Au moins 25 personnes ont été tuées jeudi dans une favela de Rio de Janeiro pendant une opération antidrogue, la plus meurtrière de toute l’histoire de la métropole brésilienne et de l’Etat dont elle est la capitale, a rapporté la police.
La favela de Jacarezinho, dans le nord de Rio, s’est transformée en champ de bataille jeudi à l’aube. Des habitants ont rapporté avoir vu des cadavres gisant dans les ruelles dans des mares de sang, et de nombreux corps embarqués à bord d’un véhicule de police blindé, a déclaré à l’AFP un responsable d’une communauté locale, qui a demandé pour des raisons de sécurité que son nom ne soit pas publié.
« 24 suspects » et un policier, tués
La police a confirmé la mort de « 24 suspects » et d’un policier, tué d’une balle dans la tête au tout début de l’intervention, soit le bilan le plus élevé de l’histoire de l’Etat de Rio de Janeiro pour une opération antidrogue.
« Malheureusement, beaucoup d’affrontements ont éclaté dans la communauté. Il n’y a pas de quoi se réjouir de ce bilan », a déclaré lors d’une conférence de presse un responsable de la police.
Il a affirmé que « tous les protocoles » ont été respectés par la police pour ouvrir le feu.
Mais Silvia Ramos, coordinatrice de l’ONG Réseau d’observatoires de la sécurité publique, a dénoncé « une opération mal planifiée qui, après la mort d’un policier, a viré à l’opération de vengeance ».
Opération menée contre des trafiquants de drogue
« Qui sont les morts? Des jeunes noirs. Et c’est pour ça que la police parle de 24 suspects. Il suffit d’être noir et d’habiter une favela pour devenir un suspect », a-t-elle affirmé à l’AFP.
« Pour une opération légale, celle de Jacarezinho bat tous les records » de victimes, a-t-elle ajouté, en faisant la comparaison avec deux massacres commis par vengeance par des policiers hors service dans d’autres quartiers en 1993 (22 morts) et en 2005 (31 morts).
Selon la police, l’opération a été menée contre des trafiquants de drogue accusés de recruter des mineurs à Jacarezinho, considéré comme une base du « Comando Vermelho » (le « Commando rouge »), le plus important gang de trafic de drogue de Rio de Janeiro.

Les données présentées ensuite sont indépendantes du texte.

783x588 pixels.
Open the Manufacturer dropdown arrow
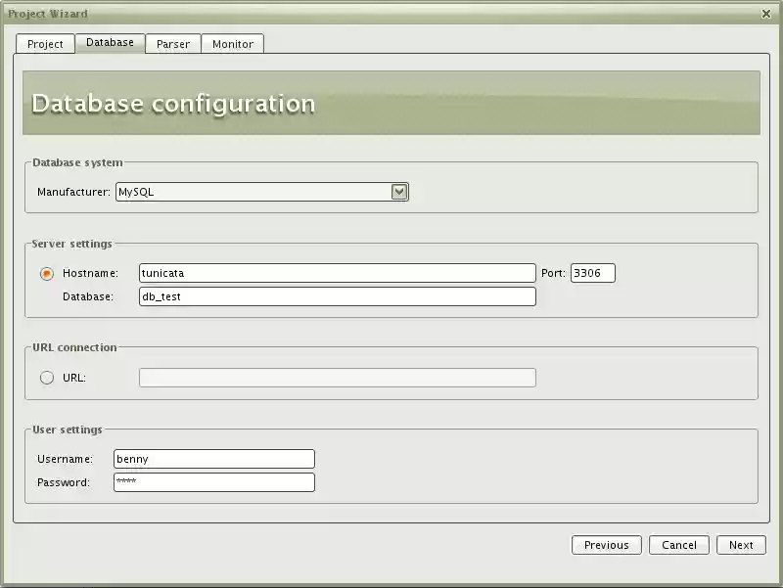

« Ces criminels commettent des actes tels que le trafic de drogue, le vol de marchandises, les agressions contre les piétons, les homicides et l’attaque de rames de métro », a indiqué la police dans un communiqué.
La Cour suprême interdit à la police de mener des raids
Une habitante du quartier a raconté à l’AFP avoir vu un jeune se faire abattre à l’intérieur de sa maison, où il s’était réfugié après avoir été blessé.
« Le garçon est arrivé blessé par balle », a témoigné cette habitante. « Les policiers ont vu du sang et sont entrés en criant: où est-il? Où est-il? J’ai juste eu le temps d’emmener mes enfants vers l’arrière pendant qu’ils le tuaient dans la chambre », a-t-elle ajouté.
Au moins deux personnes ont également été blessées alors qu’elles voyageaient dans le métro aérien, pris dans des tirs croisés, selon les médias qui ont montré des images de deux victimes recevant des soins sur le quai d’une station.
Effrayés, les habitants de la favela tentaient tant bien que mal de reprendre leurs occupations après la fin des tirs, selon des journalistes de l’AFP sur place.
L’opération s’est déroulée en dépit d’un arrêt de la Cour suprême interdisant à la police de mener des raids dans les favelas appauvries du Brésil pendant la pandémie de coronavirus, sauf dans des « circonstances absolument exceptionnelles ».
L’organisation Human Rights Watch a exigé que « la police préserve les lieux des faits, sans toucher aux corps, jusqu’à la fin des investigations », estimant que « de graves failles » avaient été observées dans les enquêtes pour homicide impliquant la police de Rio dans le passé.
Suite à une enquête
L’Institut Igarapé, spécialisé dans les thèmes de sécurité et de développement, a jugé « inacceptable que la police (…) continue à tabler sur la mort comme principale stratégie, surtout dans les zones vulnérables ». Selon cet institut, la police de Rio « est responsable de la mort de 453 personnes entre janvier et mars de cette année ».
La police a indiqué que l’opération fait suite à une enquête ayant permis d’obtenir un mandat pour mettre sur écoute les communications de suspects et identifier 21 membres du gang « chargés d’assurer la domination territoriale à l’aide d’armes à feu ».
Le groupe « avait mis en place une structure de type militaire avec des centaines de +soldats+ équipés de fusils, de pistolets, de grenades, de gilets pare-balles, de tenues de camouflage et d’autres accessoires militaires », a précisé la police.